*** in memory of the famous The Cranberries singer – Dolores O’Riordan ***
So I really had no intention of doing this today, I had another idea planned, written and ready to be posted, but finding out today that one of my idols and reasons why I got interested into this type of music past away, I feel like I need to record this, for me, for my sake.
I did want to post this early in the morning cuz statistically speaking posting earlier in the day gets you more views and whatnot, but I don’t care about that at the moment.
I didn’t know about Dolores O’Riordan for a very long time, and I definitely did not know much about her private life, or anything really outside of her music. I never was the biggest of fans because I do not know every Cranberries song to this day, but thanks to a great show “Charmed” I started investing the artists and groups that were features in the show, one of them being The Cranberries. The first song that I heard was “Just my imagination” and I simply fell in love with her voice, it was unique and I think no one will ever have that demeanor and emotion. Every time I hear “Linger” I cannot feel anything else but sadness and I feel like crying, now even more so.
She was the voice of her generation and mental illness awareness is probably the thing that is most talked about these days that does not bring anything better. You never do know who is next or when you are next, it just takes you unexpectedly. Even though it was not confirmed while she has left us, I have learned today that she has had a history of mental illnesses, but she looked like a goddess on stage that I never would have guessed it.

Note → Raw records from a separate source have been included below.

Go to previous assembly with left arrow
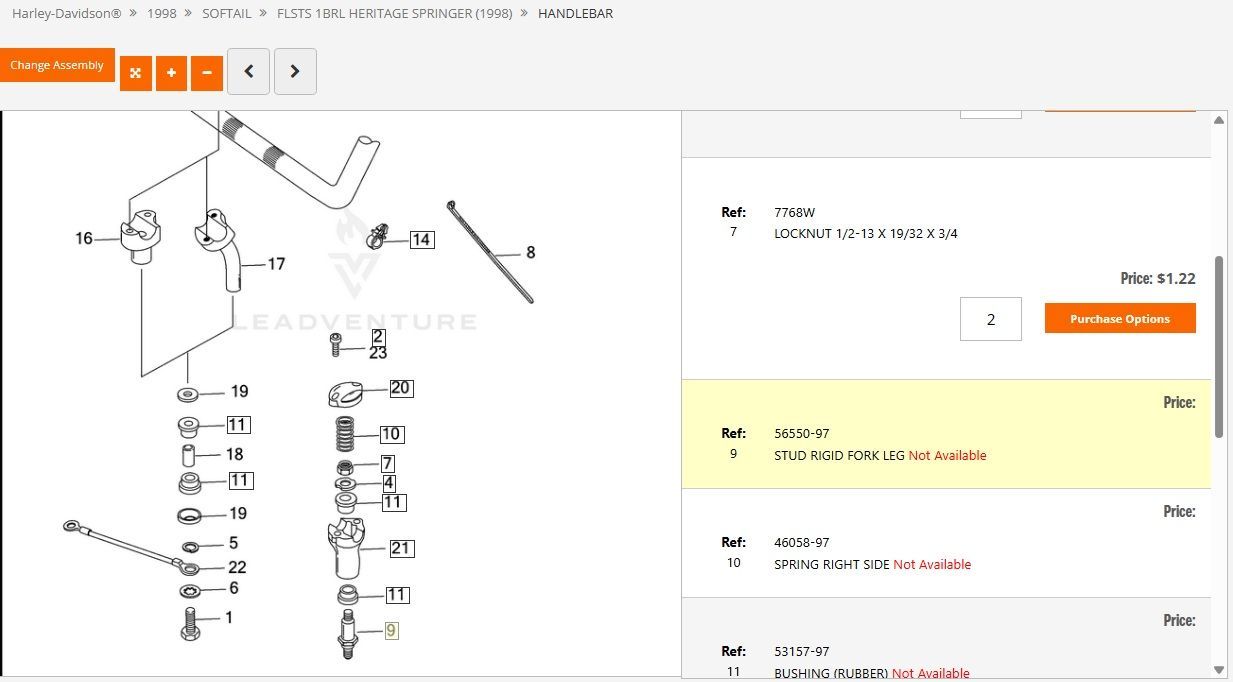This screenshot has width=1233, height=682. (x=248, y=72)
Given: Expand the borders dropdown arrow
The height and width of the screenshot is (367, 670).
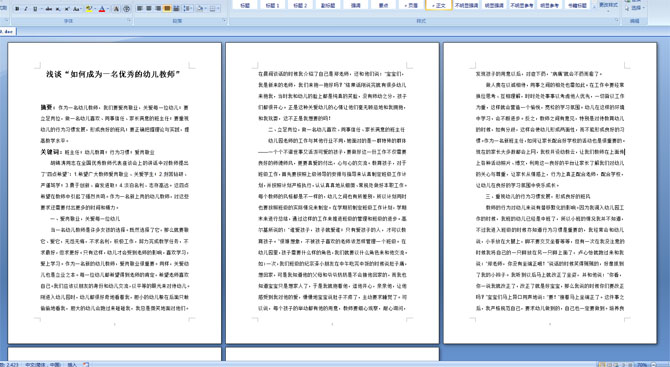Looking at the screenshot, I should point(218,8).
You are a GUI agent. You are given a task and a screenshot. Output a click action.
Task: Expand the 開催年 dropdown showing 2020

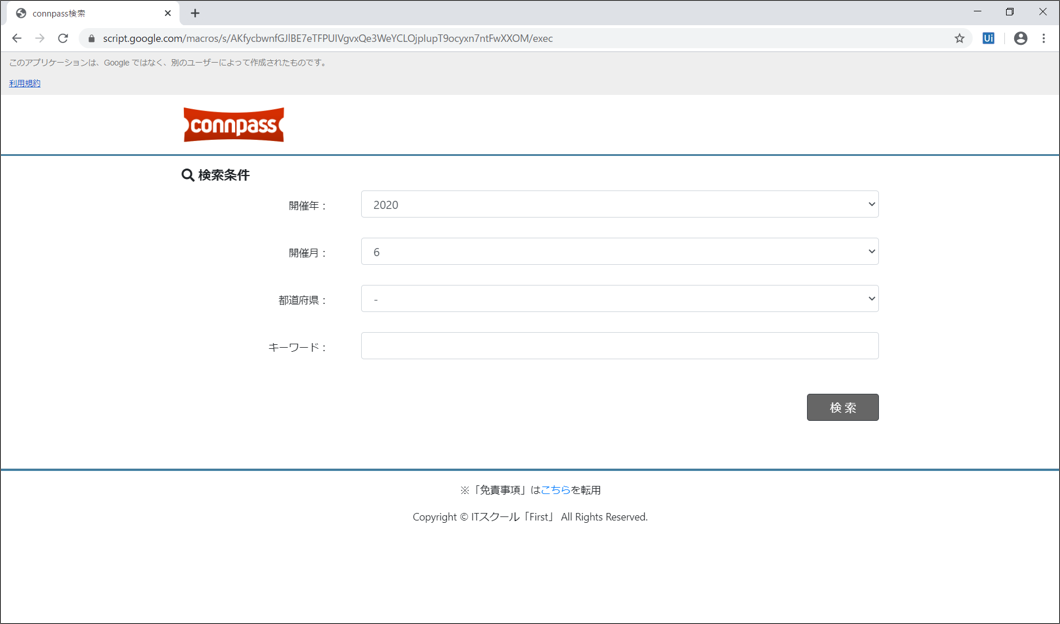(x=619, y=205)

I tried to listen to Linger today especially, as a memorium I guess and I couldn’t make myself do it. I do not remember being struck by someone’s death as much as I was today, I am even holding back tears as I try to write this.
I am saddened by her early departure of this planet, but I know as someone who is also sometimes in a dark place that she might have felt some sort of relief leaving us, as some who struggle with depression do. We see a lot of the negative stuff that is happening and it is sometimes a relief when we don’t have to feel that anymore, or think about not feeling it. It’s all very fucked up, isn’t it?
One of the greatest voices of my generation died today, and I would like this to serve as a reminder to not neglect my fragile mental health and help others who might be struggling, whether by smiling, talking to them, acknowledging their existence or their passions… there are so many things that need to be done, and I don’t think we are ready, but who knows if we ever will be…
You will be missed, you were an inspiration and I cannot believe you are no longer with us.